Source material:
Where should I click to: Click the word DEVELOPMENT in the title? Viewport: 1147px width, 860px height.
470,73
...
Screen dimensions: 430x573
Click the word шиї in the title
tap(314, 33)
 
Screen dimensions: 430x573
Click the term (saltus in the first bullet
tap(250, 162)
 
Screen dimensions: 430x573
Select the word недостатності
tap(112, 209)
--
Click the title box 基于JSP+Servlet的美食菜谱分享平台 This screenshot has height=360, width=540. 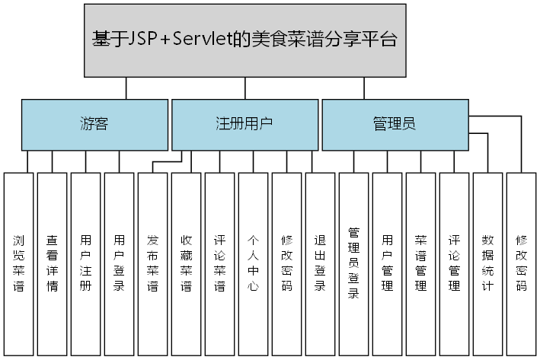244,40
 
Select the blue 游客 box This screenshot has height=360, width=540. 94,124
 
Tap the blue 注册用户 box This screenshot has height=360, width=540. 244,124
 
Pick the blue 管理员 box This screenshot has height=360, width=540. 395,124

Task:
Extract the entries from the line with "Select the blue" to the line with "Pick the blue", both included, and reproduce them exactly as they stand.

Full answer:
Select the blue 游客 box This screenshot has height=360, width=540. 94,124
 
Tap the blue 注册用户 box This screenshot has height=360, width=540. 244,124
 
Pick the blue 管理员 box This screenshot has height=360, width=540. 395,124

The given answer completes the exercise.